-- Set task --
Arrange the part of the records that opens with the line containing "The width and height of the screenshot is (706, 1568)." and closes with the line containing "Action: (1290, 683)" as a Markdown table. Use the columns Row and Line, give each line its own number, and leave out any blank lines.

-- Excerpted data --
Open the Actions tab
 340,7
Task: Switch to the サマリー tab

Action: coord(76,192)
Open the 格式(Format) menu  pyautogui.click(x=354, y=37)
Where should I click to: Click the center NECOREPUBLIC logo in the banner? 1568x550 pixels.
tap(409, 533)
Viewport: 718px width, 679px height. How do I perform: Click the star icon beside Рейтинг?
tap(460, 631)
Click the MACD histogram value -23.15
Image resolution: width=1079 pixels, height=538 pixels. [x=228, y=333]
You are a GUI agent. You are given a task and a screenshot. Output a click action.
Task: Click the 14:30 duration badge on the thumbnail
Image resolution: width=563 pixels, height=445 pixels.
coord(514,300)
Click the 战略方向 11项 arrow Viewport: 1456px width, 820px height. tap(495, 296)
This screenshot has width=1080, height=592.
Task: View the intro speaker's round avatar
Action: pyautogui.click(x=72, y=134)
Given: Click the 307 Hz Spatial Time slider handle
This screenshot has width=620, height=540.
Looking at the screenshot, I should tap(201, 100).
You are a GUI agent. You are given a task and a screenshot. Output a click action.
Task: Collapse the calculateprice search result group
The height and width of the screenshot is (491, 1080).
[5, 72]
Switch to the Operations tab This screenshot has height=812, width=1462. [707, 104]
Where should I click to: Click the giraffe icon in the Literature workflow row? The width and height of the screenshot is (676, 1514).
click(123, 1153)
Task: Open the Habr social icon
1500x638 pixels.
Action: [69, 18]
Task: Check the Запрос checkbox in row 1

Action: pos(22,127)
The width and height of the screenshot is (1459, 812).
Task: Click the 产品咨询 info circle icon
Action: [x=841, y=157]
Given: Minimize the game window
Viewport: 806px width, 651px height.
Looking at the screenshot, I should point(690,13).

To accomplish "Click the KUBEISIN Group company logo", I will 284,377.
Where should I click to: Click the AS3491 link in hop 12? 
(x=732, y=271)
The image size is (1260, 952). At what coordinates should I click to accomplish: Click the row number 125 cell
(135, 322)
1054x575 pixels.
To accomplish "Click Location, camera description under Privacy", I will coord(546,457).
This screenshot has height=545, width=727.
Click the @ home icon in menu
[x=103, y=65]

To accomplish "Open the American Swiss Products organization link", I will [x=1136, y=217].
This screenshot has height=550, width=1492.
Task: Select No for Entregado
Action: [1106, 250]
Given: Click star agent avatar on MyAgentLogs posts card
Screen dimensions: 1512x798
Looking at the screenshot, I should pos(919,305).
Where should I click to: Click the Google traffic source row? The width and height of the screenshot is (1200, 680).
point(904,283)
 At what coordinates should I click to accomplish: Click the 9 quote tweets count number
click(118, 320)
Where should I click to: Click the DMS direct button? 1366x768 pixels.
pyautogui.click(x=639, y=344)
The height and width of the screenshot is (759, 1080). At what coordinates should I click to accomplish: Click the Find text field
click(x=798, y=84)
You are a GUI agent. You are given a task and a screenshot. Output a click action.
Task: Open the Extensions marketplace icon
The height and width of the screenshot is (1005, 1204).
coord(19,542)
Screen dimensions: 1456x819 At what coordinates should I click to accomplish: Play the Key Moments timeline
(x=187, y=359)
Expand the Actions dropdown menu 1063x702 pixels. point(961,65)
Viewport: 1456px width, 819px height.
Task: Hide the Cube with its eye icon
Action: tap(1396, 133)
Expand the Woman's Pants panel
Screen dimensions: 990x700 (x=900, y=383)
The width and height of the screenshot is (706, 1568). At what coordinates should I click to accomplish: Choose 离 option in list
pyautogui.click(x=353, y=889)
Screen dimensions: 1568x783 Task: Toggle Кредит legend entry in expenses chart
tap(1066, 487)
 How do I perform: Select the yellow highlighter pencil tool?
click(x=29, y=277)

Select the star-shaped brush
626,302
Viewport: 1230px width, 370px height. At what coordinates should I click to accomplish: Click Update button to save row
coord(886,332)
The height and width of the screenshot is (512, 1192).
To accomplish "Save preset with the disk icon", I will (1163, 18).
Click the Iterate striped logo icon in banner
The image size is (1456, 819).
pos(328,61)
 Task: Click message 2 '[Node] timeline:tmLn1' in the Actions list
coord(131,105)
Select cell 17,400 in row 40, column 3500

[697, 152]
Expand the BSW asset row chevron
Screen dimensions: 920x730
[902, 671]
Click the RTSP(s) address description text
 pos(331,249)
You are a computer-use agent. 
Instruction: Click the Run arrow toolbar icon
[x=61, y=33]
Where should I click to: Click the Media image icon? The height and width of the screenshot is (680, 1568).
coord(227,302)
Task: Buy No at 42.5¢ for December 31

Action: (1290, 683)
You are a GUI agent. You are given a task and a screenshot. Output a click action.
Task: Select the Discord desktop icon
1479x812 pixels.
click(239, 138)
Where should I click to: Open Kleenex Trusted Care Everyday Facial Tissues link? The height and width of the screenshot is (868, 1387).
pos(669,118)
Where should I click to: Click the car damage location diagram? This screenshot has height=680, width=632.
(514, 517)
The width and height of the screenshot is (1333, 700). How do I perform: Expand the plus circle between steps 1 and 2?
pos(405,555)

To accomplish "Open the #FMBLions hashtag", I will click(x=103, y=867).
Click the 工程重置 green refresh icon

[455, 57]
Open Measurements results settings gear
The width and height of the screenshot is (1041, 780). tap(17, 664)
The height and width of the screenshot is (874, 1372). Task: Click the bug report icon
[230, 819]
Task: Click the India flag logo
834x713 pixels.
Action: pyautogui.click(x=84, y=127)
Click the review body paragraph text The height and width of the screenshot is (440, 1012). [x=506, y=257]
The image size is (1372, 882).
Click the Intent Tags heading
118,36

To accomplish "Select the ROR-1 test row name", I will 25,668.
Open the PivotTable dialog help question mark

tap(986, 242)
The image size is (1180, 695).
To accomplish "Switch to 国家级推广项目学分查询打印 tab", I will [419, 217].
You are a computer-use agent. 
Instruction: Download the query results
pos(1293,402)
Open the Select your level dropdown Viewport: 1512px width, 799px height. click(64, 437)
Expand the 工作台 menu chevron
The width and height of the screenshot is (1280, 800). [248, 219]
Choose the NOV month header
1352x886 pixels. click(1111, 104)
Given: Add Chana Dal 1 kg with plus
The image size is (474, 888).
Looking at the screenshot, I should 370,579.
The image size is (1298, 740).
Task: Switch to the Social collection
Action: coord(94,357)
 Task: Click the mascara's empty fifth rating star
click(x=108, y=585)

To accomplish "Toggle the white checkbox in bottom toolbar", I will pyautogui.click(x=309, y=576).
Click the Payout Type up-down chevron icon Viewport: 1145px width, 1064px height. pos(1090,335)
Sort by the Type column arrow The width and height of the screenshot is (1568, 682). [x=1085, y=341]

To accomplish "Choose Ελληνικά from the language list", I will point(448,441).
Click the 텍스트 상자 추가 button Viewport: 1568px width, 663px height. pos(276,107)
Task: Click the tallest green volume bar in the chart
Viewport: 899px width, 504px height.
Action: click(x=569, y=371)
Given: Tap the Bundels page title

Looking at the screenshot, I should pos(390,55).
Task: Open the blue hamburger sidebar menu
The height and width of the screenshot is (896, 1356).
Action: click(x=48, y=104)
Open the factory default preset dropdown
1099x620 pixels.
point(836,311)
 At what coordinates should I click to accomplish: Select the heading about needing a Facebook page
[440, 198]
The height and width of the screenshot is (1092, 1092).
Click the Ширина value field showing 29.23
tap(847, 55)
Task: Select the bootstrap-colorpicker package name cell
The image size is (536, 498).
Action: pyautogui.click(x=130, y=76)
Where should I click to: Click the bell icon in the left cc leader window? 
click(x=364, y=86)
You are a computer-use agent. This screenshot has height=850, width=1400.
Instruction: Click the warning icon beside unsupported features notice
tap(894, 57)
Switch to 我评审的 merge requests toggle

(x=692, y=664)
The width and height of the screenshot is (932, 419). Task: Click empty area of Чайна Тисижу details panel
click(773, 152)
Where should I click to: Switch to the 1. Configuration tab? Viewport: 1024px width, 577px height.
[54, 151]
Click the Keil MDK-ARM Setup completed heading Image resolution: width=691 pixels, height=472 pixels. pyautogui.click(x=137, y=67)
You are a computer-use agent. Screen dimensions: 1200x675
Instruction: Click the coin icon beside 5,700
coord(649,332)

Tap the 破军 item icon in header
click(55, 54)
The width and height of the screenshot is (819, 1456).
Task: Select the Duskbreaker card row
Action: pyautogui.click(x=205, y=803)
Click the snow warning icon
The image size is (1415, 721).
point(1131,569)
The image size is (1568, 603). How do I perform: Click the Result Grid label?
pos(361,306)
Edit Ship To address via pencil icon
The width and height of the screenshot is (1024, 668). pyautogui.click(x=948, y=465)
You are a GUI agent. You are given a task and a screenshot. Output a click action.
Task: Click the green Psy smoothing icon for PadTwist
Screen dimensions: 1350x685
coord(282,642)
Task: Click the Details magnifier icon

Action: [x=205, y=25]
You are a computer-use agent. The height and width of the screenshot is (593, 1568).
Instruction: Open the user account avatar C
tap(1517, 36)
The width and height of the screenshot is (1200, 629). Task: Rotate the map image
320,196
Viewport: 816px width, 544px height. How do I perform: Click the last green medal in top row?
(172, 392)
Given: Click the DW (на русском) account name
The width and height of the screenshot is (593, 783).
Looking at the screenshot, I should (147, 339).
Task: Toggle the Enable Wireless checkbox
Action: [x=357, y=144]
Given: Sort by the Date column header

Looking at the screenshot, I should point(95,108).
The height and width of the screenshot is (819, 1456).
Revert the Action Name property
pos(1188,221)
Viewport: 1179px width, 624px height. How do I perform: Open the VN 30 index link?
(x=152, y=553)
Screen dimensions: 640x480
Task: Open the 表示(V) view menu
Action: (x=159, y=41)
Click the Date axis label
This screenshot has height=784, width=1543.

-- Task output --
| Row | Line |
|---|---|
| 1 | The width and height of the screenshot is (706, 1568). At what coordinates should I click to accomplish: Choose 离 option in list |
| 2 | pyautogui.click(x=353, y=889) |
| 3 | Screen dimensions: 1568x783 Task: Toggle Кредит legend entry in expenses chart |
| 4 | tap(1066, 487) |
| 5 |  How do I perform: Select the yellow highlighter pencil tool? |
| 6 | click(x=29, y=277) |
| 7 | Select the star-shaped brush |
| 8 | 626,302 |
| 9 | Viewport: 1230px width, 370px height. At what coordinates should I click to accomplish: Click Update button to save row |
| 10 | coord(886,332) |
| 11 | The height and width of the screenshot is (512, 1192). |
| 12 | To accomplish "Save preset with the disk icon", I will (1163, 18). |
| 13 | Click the Iterate striped logo icon in banner |
| 14 | The image size is (1456, 819). |
| 15 | pos(328,61) |
| 16 |  Task: Click message 2 '[Node] timeline:tmLn1' in the Actions list |
| 17 | coord(131,105) |
| 18 | Select cell 17,400 in row 40, column 3500 |
| 19 | [697, 152] |
| 20 | Expand the BSW asset row chevron |
| 21 | Screen dimensions: 920x730 |
| 22 | [902, 671] |
| 23 | Click the RTSP(s) address description text |
| 24 |  pos(331,249) |
| 25 | You are a computer-use agent.  |
| 26 | Instruction: Click the Run arrow toolbar icon |
| 27 | [x=61, y=33] |
| 28 | Where should I click to: Click the Media image icon? The height and width of the screenshot is (680, 1568). |
| 29 | coord(227,302) |
| 30 | Task: Buy No at 42.5¢ for December 31 |
| 31 | Action: (1290, 683) |